*** Opening AVAILABLE DATA ***

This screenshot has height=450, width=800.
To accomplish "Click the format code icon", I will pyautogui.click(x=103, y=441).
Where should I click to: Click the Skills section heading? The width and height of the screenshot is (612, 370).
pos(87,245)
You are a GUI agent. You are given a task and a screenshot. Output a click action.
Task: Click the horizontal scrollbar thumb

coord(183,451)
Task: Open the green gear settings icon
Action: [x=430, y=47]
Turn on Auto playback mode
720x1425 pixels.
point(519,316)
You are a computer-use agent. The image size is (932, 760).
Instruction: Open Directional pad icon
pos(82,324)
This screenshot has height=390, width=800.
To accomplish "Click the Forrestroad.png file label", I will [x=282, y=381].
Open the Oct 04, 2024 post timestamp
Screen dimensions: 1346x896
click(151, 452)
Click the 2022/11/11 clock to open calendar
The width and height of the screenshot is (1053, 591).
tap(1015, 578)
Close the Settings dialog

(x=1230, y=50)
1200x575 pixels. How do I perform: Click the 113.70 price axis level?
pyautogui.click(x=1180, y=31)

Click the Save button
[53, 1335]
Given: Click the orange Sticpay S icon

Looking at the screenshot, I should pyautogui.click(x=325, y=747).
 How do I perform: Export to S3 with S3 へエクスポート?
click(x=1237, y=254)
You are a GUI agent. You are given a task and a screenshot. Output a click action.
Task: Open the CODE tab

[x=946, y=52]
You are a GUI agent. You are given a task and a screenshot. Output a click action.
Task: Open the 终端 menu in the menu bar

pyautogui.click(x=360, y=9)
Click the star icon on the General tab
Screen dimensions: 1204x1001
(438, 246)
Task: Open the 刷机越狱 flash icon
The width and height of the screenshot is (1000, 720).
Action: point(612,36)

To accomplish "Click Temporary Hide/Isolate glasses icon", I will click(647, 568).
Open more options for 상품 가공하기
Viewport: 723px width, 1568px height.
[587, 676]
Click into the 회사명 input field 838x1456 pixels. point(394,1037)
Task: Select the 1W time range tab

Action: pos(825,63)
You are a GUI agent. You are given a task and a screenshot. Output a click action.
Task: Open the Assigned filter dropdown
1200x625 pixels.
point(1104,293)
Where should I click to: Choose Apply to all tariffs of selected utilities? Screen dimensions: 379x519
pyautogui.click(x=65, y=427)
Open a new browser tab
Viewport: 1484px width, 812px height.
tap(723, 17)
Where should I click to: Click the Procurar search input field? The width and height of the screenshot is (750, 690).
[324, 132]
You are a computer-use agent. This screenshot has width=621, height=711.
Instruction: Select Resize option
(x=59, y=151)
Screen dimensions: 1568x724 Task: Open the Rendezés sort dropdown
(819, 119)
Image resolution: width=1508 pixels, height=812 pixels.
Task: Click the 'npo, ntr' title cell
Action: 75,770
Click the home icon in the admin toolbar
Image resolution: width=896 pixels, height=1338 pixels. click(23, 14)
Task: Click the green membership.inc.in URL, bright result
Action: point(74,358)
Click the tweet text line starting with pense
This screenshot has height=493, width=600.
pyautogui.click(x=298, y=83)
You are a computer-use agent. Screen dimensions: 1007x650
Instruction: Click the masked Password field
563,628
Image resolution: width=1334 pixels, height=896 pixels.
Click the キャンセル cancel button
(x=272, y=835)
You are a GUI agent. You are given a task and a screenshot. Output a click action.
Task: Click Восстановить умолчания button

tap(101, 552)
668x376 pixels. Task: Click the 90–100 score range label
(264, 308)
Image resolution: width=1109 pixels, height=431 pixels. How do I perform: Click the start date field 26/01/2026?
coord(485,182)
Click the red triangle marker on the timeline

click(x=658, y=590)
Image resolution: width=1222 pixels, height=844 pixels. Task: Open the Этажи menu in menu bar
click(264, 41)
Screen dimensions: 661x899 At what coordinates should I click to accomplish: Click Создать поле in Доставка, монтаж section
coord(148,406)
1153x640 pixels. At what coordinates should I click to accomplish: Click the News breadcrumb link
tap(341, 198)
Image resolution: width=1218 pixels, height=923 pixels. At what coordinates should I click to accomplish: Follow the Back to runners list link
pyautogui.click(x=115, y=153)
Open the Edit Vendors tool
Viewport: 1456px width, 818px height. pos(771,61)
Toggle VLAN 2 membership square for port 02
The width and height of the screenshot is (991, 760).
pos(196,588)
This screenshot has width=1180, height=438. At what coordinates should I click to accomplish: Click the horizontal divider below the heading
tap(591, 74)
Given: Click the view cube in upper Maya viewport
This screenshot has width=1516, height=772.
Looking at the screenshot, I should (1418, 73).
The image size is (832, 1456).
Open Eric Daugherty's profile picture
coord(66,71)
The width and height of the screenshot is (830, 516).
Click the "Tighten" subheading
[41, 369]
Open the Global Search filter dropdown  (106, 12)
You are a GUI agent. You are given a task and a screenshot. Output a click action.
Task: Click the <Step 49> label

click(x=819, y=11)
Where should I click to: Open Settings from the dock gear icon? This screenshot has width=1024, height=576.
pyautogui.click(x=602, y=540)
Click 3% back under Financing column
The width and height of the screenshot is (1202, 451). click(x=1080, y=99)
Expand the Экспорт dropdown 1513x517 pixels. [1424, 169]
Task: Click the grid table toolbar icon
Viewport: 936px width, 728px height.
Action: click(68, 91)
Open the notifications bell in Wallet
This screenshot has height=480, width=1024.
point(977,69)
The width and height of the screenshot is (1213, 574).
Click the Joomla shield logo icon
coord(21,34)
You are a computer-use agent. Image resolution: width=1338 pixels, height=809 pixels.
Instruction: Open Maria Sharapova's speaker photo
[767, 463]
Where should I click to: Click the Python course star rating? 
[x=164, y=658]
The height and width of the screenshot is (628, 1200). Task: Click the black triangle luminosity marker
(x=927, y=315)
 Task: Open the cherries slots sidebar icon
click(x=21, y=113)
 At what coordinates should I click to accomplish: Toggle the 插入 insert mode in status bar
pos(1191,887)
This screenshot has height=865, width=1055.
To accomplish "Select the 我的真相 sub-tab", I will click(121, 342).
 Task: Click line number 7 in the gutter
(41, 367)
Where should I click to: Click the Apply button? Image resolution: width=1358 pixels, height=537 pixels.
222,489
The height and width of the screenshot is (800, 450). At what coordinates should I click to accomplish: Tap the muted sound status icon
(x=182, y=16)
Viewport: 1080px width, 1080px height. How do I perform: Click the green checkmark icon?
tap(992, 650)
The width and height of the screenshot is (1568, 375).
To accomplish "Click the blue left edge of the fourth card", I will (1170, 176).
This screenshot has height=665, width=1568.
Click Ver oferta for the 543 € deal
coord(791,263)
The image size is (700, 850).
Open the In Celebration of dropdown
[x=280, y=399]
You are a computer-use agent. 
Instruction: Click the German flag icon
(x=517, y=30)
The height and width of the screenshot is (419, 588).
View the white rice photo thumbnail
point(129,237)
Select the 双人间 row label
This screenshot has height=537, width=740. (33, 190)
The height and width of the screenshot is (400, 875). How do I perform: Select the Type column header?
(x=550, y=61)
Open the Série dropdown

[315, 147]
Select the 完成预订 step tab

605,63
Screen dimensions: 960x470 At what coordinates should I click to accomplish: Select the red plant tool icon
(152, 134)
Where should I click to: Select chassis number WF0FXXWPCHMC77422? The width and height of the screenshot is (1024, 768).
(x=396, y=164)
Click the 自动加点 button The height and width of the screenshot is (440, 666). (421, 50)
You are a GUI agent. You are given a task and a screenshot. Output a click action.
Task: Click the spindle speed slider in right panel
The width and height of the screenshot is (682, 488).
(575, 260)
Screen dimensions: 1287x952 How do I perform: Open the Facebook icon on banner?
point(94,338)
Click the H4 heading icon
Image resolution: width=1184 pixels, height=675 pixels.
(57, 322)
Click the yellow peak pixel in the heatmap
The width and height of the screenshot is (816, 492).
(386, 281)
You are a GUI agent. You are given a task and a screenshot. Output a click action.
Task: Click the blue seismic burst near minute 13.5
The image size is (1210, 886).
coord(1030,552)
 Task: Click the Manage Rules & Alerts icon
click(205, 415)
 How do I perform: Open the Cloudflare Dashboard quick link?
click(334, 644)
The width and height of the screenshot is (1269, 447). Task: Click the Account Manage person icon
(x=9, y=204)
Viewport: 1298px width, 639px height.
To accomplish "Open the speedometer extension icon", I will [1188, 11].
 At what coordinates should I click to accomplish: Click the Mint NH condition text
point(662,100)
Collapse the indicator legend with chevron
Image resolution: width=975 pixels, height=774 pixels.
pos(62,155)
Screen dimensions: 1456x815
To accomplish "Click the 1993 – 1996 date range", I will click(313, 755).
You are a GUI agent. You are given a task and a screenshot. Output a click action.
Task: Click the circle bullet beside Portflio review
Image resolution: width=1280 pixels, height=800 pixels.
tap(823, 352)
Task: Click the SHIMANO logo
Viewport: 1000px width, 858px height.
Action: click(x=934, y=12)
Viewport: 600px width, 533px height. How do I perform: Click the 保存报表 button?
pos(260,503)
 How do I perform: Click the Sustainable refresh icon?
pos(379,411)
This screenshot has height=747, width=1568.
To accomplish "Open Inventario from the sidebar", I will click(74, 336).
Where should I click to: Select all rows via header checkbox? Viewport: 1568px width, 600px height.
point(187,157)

*** Closing AVAILABLE DATA ***

__BRIEF__.
In the records above, tally the lines where the word "blue" appears, and give the number and nothing else.

__ANSWER BELOW__.
2